Segment Start: SOURCE DATA
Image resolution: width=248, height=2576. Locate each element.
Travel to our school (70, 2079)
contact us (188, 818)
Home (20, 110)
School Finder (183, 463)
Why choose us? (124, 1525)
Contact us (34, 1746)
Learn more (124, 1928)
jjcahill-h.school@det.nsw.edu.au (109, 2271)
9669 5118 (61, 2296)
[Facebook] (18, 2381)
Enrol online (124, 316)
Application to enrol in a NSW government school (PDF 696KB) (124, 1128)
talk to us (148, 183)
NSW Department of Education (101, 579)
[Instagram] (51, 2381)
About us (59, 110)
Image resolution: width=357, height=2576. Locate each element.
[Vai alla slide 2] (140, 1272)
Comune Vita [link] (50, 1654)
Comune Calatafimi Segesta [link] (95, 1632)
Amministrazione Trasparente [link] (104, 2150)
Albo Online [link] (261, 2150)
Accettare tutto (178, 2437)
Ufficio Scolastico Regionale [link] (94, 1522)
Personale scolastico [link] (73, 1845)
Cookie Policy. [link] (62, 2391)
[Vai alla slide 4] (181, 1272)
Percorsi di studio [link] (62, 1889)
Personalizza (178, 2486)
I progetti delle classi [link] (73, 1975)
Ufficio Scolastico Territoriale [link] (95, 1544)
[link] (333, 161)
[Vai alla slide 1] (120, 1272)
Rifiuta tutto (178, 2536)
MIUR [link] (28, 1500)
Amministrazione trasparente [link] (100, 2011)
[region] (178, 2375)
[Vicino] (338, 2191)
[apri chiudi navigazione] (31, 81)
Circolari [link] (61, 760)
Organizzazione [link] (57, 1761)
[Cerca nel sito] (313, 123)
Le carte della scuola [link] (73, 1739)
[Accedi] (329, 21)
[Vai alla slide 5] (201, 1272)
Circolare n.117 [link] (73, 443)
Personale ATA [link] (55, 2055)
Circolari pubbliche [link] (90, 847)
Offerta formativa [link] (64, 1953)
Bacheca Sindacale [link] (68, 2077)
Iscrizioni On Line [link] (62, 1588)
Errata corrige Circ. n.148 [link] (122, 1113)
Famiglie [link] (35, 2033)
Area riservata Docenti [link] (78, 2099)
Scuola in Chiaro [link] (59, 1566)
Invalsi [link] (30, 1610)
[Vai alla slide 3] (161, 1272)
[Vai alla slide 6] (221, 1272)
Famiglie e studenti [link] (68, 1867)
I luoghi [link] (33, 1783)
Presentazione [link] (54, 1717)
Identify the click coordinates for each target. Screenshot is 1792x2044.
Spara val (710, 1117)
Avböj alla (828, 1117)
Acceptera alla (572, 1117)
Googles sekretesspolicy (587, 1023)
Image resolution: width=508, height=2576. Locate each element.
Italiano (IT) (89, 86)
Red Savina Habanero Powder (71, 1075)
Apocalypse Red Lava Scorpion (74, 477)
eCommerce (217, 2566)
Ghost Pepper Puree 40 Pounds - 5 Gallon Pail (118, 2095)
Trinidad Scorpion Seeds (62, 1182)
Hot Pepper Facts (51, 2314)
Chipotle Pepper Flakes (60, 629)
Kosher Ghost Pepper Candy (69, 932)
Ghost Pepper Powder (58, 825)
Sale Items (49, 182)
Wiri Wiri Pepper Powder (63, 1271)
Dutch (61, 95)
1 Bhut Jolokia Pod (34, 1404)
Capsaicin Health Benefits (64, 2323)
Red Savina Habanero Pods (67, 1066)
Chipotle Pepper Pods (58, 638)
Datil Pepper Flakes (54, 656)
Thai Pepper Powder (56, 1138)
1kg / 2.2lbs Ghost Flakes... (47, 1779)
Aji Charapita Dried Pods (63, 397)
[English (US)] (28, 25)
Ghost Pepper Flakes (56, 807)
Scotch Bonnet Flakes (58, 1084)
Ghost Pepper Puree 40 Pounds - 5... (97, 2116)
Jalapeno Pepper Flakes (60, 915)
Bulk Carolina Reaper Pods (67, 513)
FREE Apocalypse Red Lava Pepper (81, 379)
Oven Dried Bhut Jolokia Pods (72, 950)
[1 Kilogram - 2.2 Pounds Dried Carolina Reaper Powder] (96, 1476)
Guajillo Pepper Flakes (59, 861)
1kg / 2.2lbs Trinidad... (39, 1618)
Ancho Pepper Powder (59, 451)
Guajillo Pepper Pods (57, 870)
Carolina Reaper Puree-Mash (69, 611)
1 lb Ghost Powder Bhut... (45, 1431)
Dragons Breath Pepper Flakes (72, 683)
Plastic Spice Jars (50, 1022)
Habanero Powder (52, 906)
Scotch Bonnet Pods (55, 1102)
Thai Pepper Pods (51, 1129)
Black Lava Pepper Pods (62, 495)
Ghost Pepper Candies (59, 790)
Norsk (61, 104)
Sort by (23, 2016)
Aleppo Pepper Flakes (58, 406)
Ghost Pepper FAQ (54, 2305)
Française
Segment End: SOURCE DATA
> ACTIVITY:
Taking the records above, retype every line from the one with "Iscrizioni On Line [link] (62, 1588)" down to the one with "eCommerce (217, 2566)", exactly and with nothing else.

> RESPONSE FOR THIS EXERCISE:
Iscrizioni On Line [link] (62, 1588)
Errata corrige Circ. n.148 [link] (122, 1113)
Famiglie [link] (35, 2033)
Area riservata Docenti [link] (78, 2099)
Scuola in Chiaro [link] (59, 1566)
Invalsi [link] (30, 1610)
[Vai alla slide 3] (161, 1272)
[Vai alla slide 6] (221, 1272)
Famiglie e studenti [link] (68, 1867)
I luoghi [link] (33, 1783)
Presentazione [link] (54, 1717)
Identify the click coordinates for each target. Screenshot is 1792x2044.
Spara val (710, 1117)
Avböj alla (828, 1117)
Acceptera alla (572, 1117)
Googles sekretesspolicy (587, 1023)
Image resolution: width=508, height=2576. Locate each element.
Italiano (IT) (89, 86)
Red Savina Habanero Powder (71, 1075)
Apocalypse Red Lava Scorpion (74, 477)
eCommerce (217, 2566)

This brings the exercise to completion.